I'm not a robot

CAPTCHA

Privacy - Terms

reCAPTCHA v4
Link



















Original text

Zaobserwowałem pewną prawidłowość. W przypadku braku kontaktu z własnym wstrętem, człowieka zalewają inne emocje. Nieważne, jak długo z nimi pracuje, ich liczba ta nie maleje, a może nawet wzrastać. Najczęściej zamiast wstrętu spotykam się ze wstydem, strachem i irytacją. Brak kontaktu z wstrętem może objawiać się od „Nigdy nie odczuwam wstrętu” do „Wstydzę się swojego wstrętu”. to podstawowa emocja, czyli wrodzona reakcja psychiczna, występująca u każdego zdrowego człowieka, niezależnie od płci, rasy, miejsca urodzenia, reakcja na coś (lub kogoś), która pozwala zareagować – odepchnąć coś potencjalnie niebezpiecznego dla zdrowia i życie, dla waszej uczciwości.
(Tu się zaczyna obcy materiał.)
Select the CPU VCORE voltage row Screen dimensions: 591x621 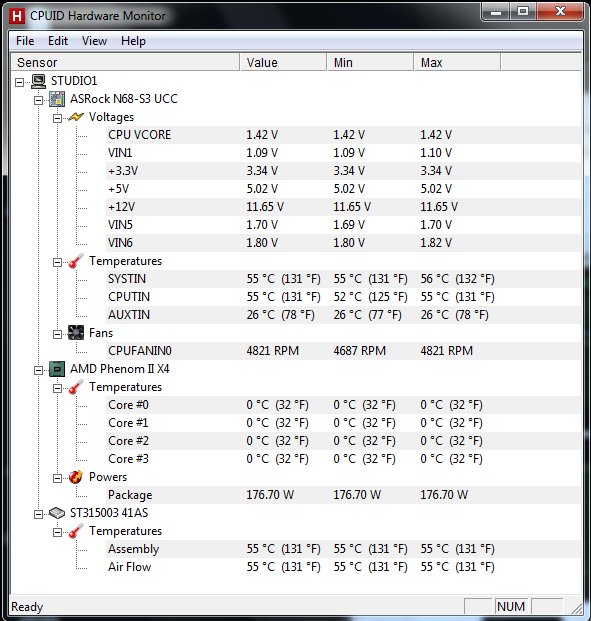click(344, 135)
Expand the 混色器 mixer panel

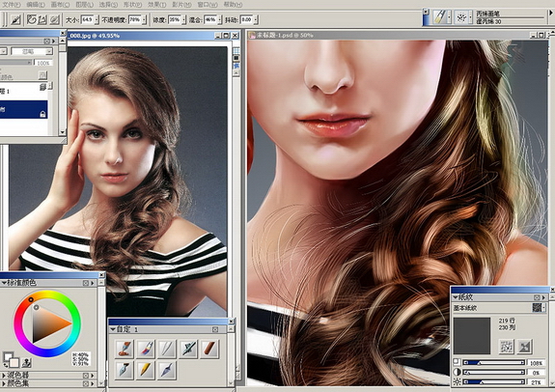(x=4, y=375)
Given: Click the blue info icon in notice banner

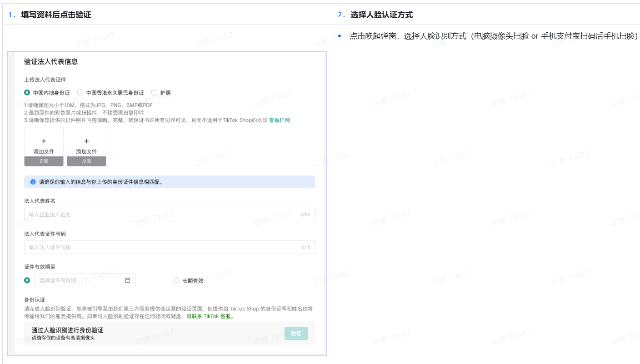Looking at the screenshot, I should (33, 182).
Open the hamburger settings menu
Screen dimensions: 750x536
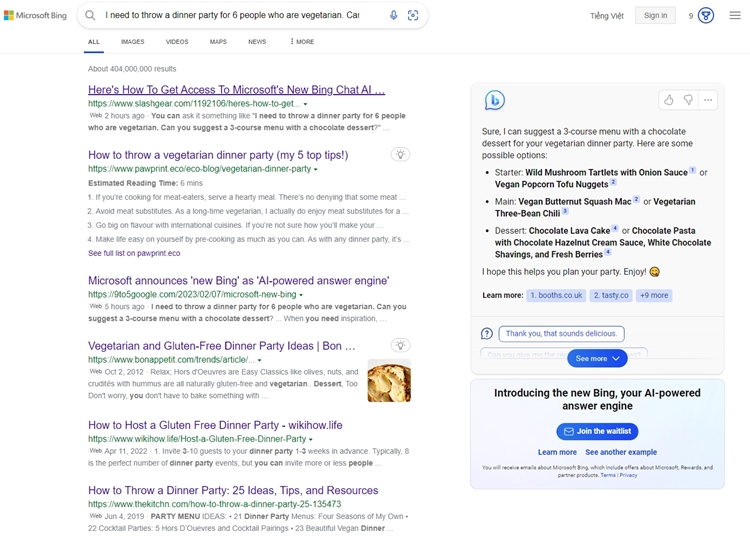pos(735,15)
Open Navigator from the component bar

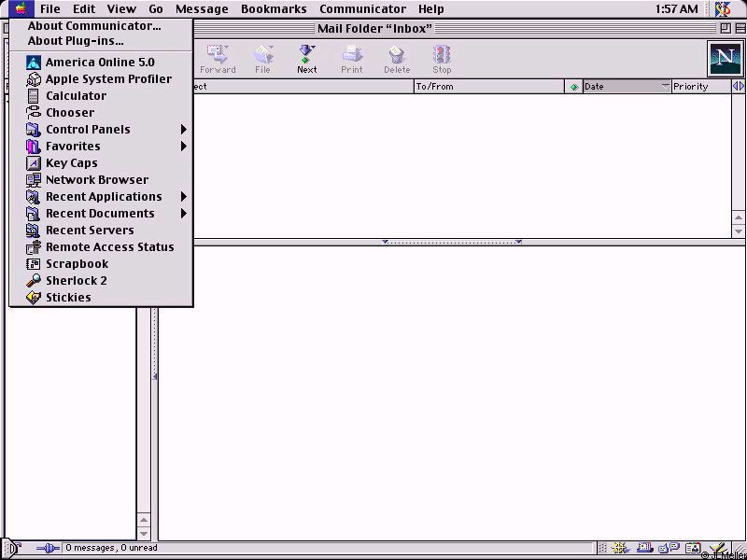tap(619, 548)

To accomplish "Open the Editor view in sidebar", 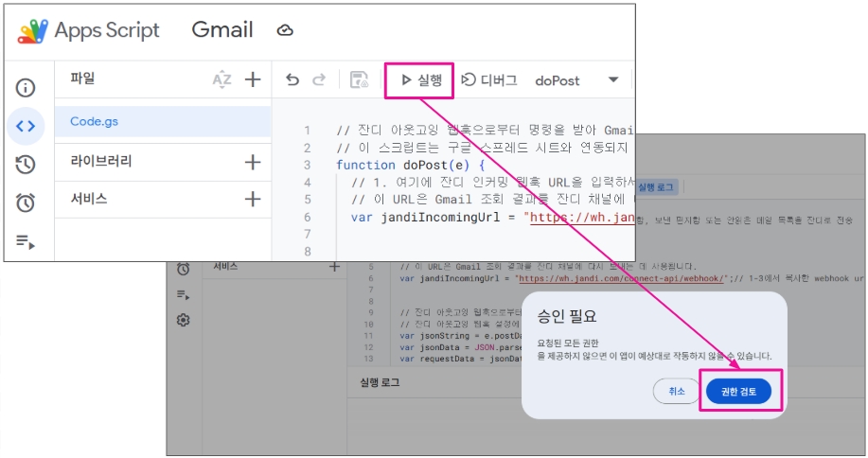I will click(x=26, y=126).
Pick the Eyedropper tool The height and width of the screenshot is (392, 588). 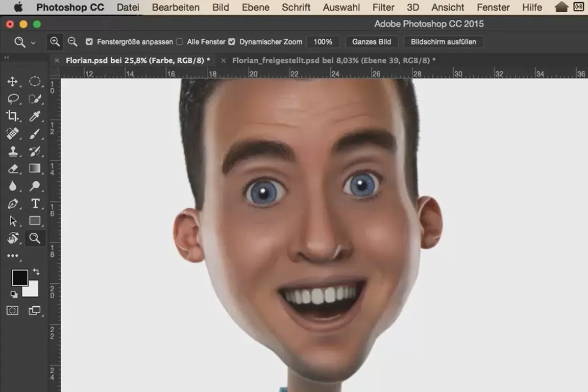pyautogui.click(x=35, y=116)
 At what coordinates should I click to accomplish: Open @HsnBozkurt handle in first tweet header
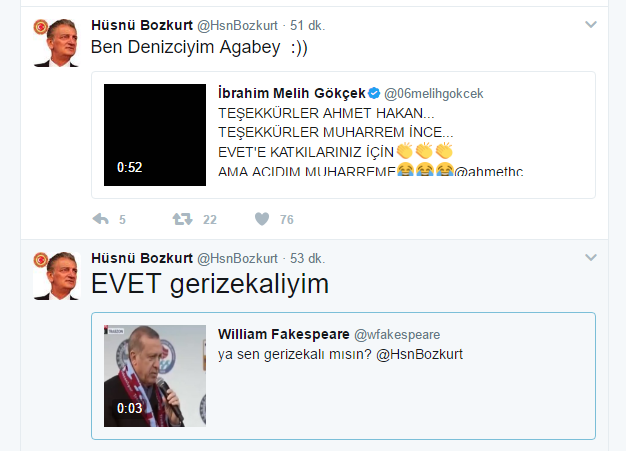(x=237, y=24)
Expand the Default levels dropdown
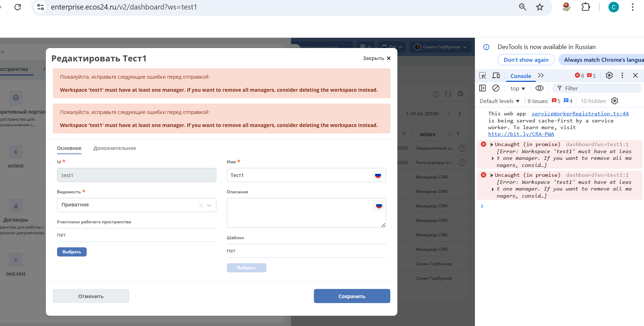This screenshot has width=644, height=326. (x=500, y=101)

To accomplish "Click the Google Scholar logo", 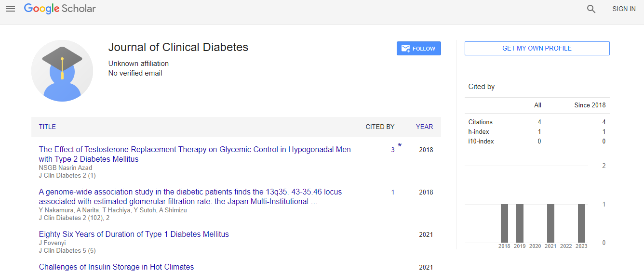I will 60,9.
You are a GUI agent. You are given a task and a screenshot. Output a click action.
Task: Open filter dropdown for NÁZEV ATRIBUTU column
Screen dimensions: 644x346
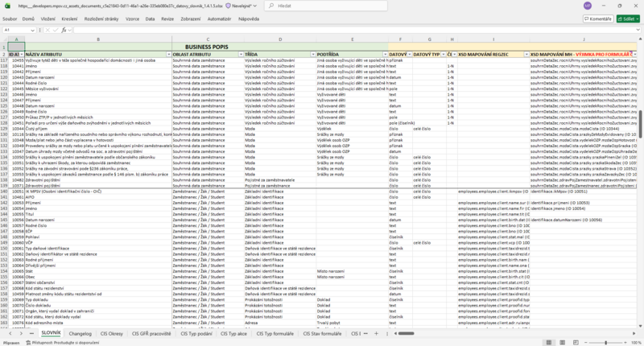point(168,55)
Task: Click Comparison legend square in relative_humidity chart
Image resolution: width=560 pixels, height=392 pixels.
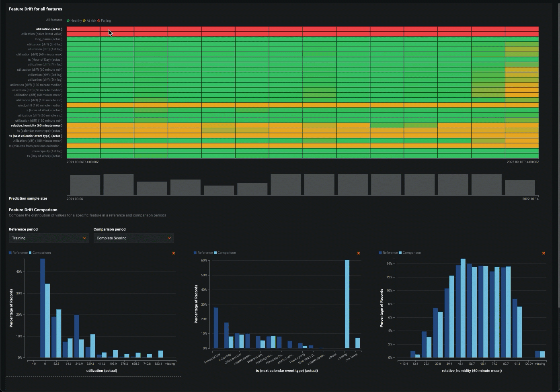Action: (x=400, y=253)
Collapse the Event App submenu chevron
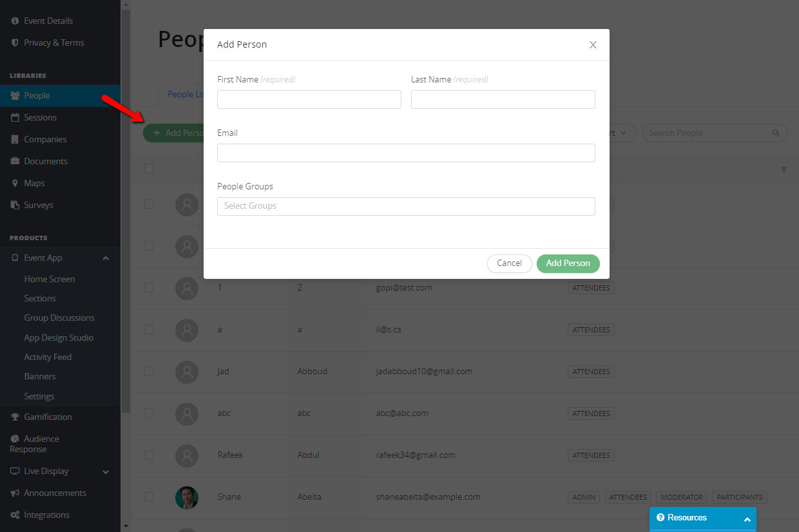Screen dimensions: 799x532 tap(106, 258)
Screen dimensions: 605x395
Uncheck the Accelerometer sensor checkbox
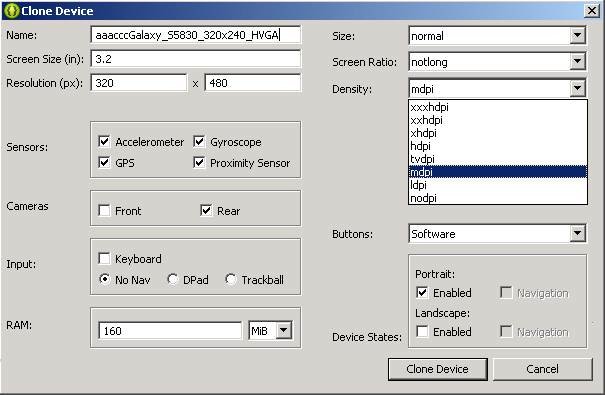[x=104, y=142]
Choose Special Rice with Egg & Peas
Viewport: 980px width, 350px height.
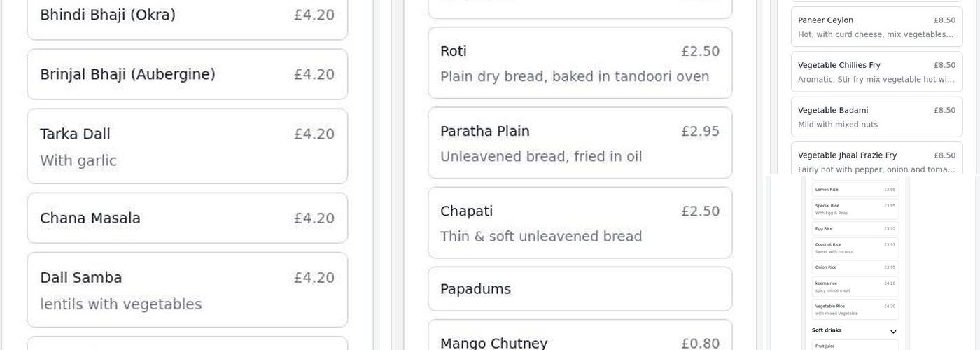855,209
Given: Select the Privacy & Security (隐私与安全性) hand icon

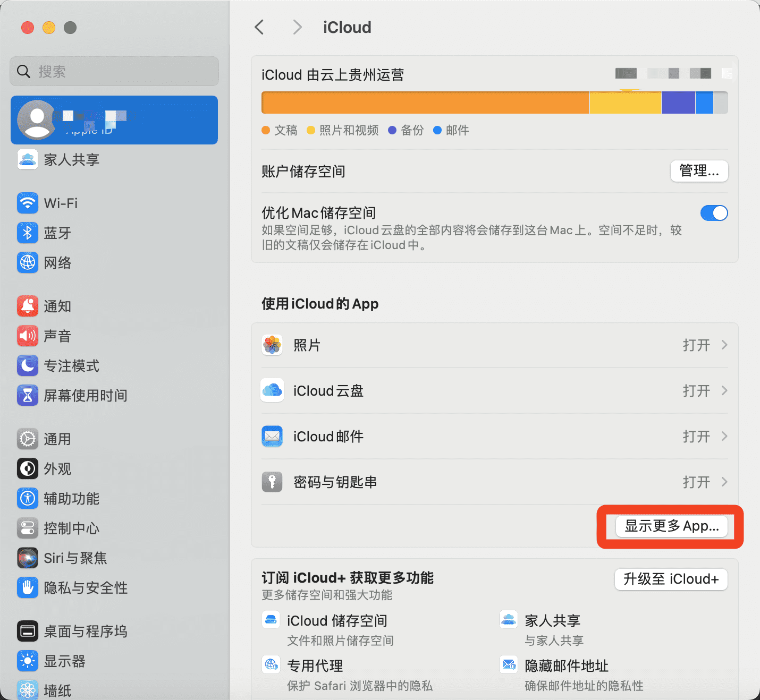Looking at the screenshot, I should click(x=28, y=587).
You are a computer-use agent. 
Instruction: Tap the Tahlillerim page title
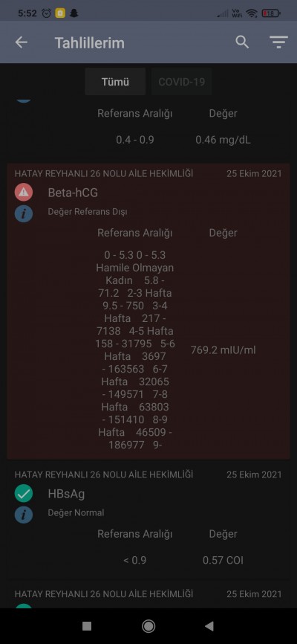(89, 42)
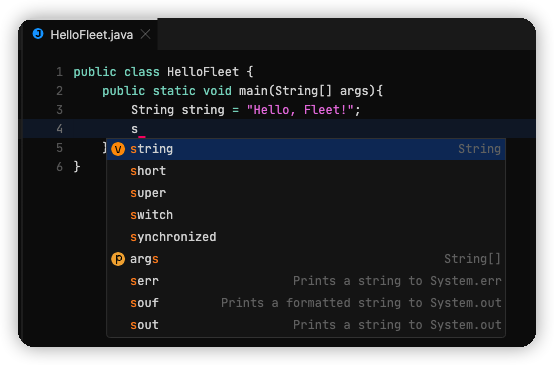Click line number 6 in the gutter
Image resolution: width=554 pixels, height=365 pixels.
(59, 167)
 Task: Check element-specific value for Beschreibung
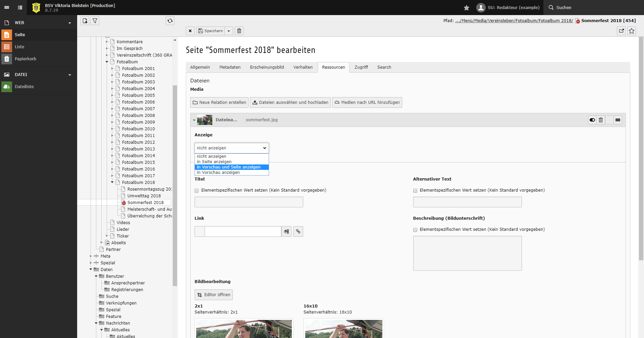415,230
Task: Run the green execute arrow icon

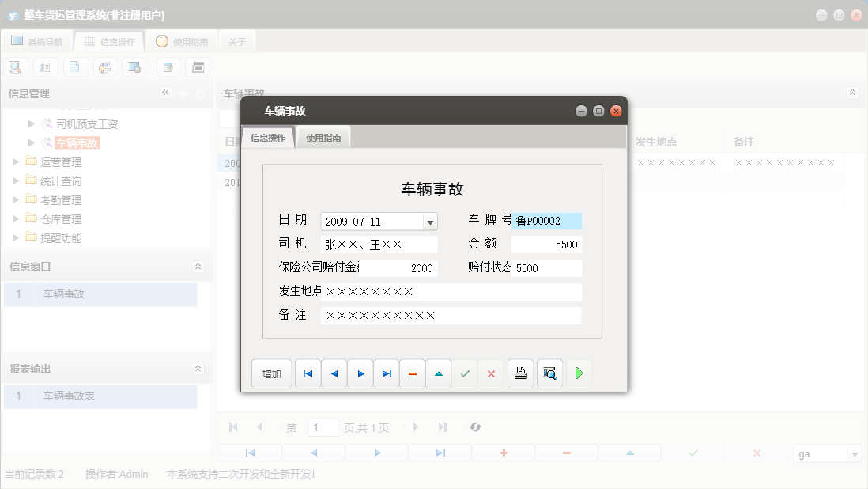Action: coord(578,373)
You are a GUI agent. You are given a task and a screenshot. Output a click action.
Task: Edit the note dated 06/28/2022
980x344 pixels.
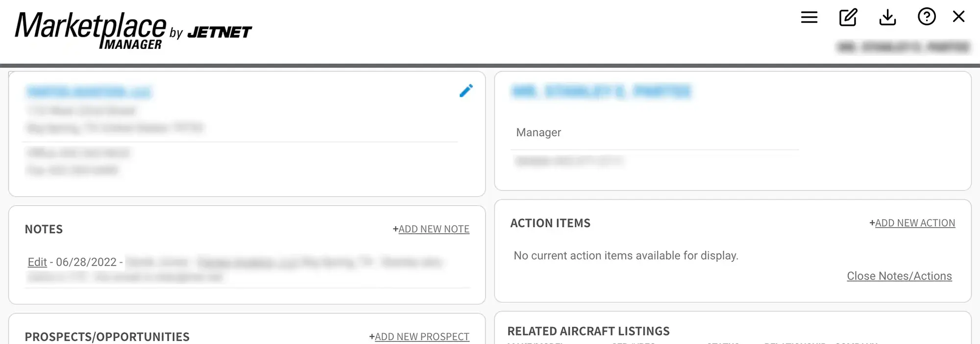coord(37,262)

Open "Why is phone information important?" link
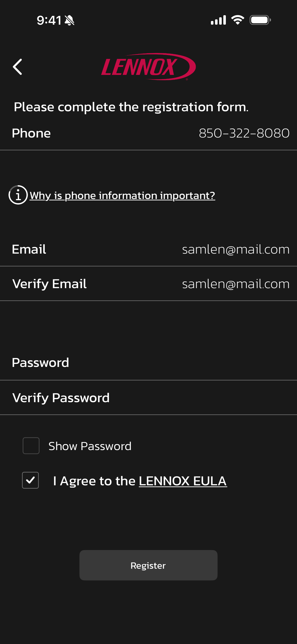point(122,195)
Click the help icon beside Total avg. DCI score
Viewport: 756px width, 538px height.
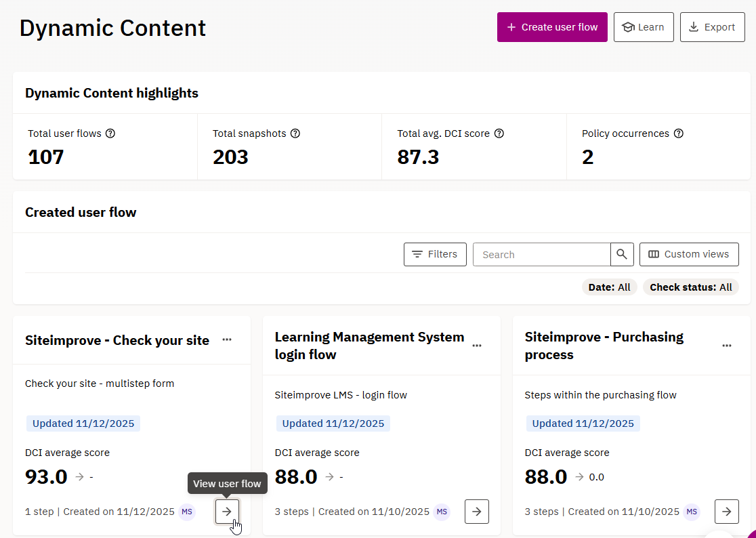(x=499, y=133)
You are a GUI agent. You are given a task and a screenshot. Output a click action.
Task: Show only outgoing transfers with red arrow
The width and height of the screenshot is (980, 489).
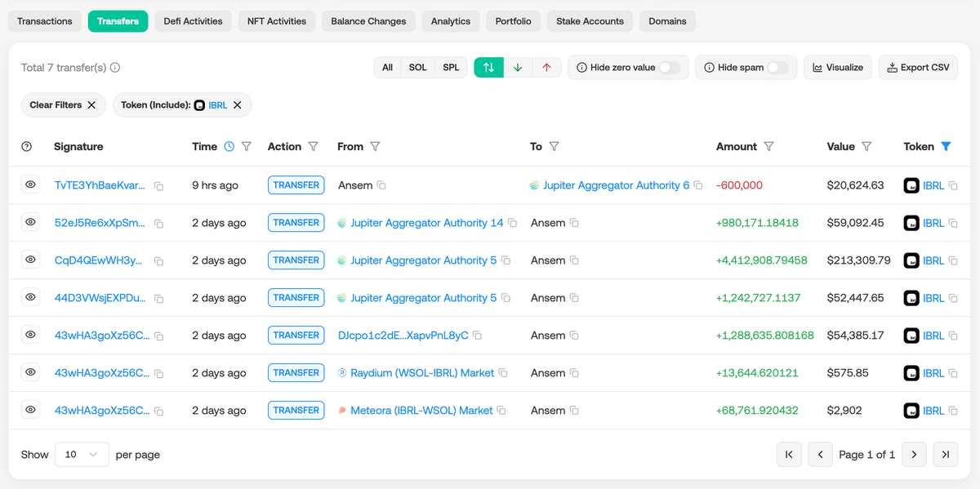click(x=546, y=68)
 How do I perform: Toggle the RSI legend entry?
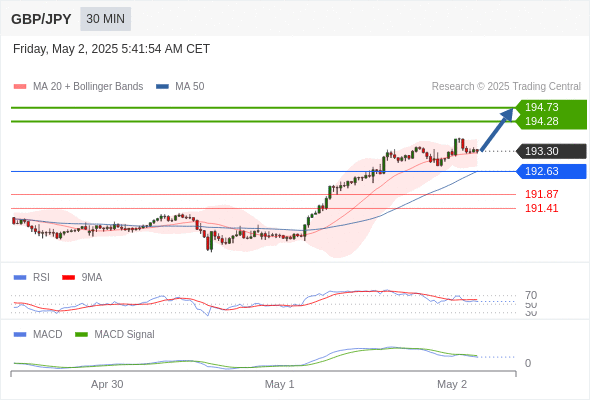[32, 277]
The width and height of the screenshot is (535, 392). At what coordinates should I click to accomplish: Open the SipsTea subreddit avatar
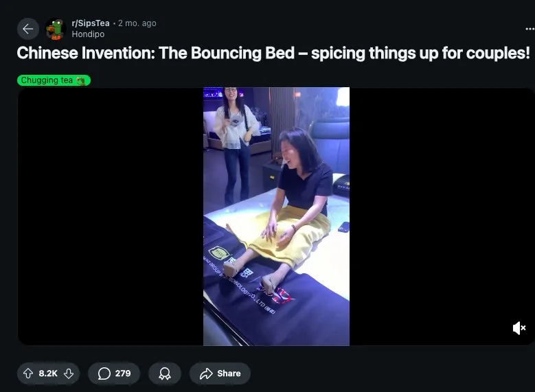[55, 29]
Wstręt odgrywa ważną rolę w funkcji samozachowawczej człowieka, jak rozumiesz, jest wyłączony, jeśli z tego czy innego powodu dziecko w rodzinie nie jest Nauczono rozpoznawać wstręt, postrzegać go jako sygnał inwazji obcych, a nie uczono radzenia sobie z tą emocją. Potępiają lub karzą za jego manifestację. Następnie dziecko jest zmuszone je stłumić. Wstręt przybiera bardziej akceptowalne cechy: wstyd, strach, irytacja. Do czego to może skutkować: Brak umiejętności rozpoznawania siebie i cudzego, stąd problemy z granicami, relacjami zależnymi i współzależnymi; Trudność w zrozumieniu swoich pragnień/niechęci; Na poziomie ciała człowiek nie może wymiotować: jeśli coś dostanie się do żołądka, jest tylko jeden sposób; Nie ma umiejętności odczuwania ograniczeń ciała, stąd brak troskliwego stosunku do siebie; Wysoki poziom lęku (charakterystyka tłumienia i nierozpoznania jakiegokolwiek materiału mentalnego); ...Może być coś jeszcze. To są moje pierwsze głośne myśli na temat obrzydzenia. Więcej o emocjach danej osoby: „Wszystko zrobiłeś źle!” Poczucie winy i jego manifestacja. Między strachem a wściekłością. Niemal krwawy thriller o zazdrości i zakazanej naiwności. O tabu wobec złości i wściekłości.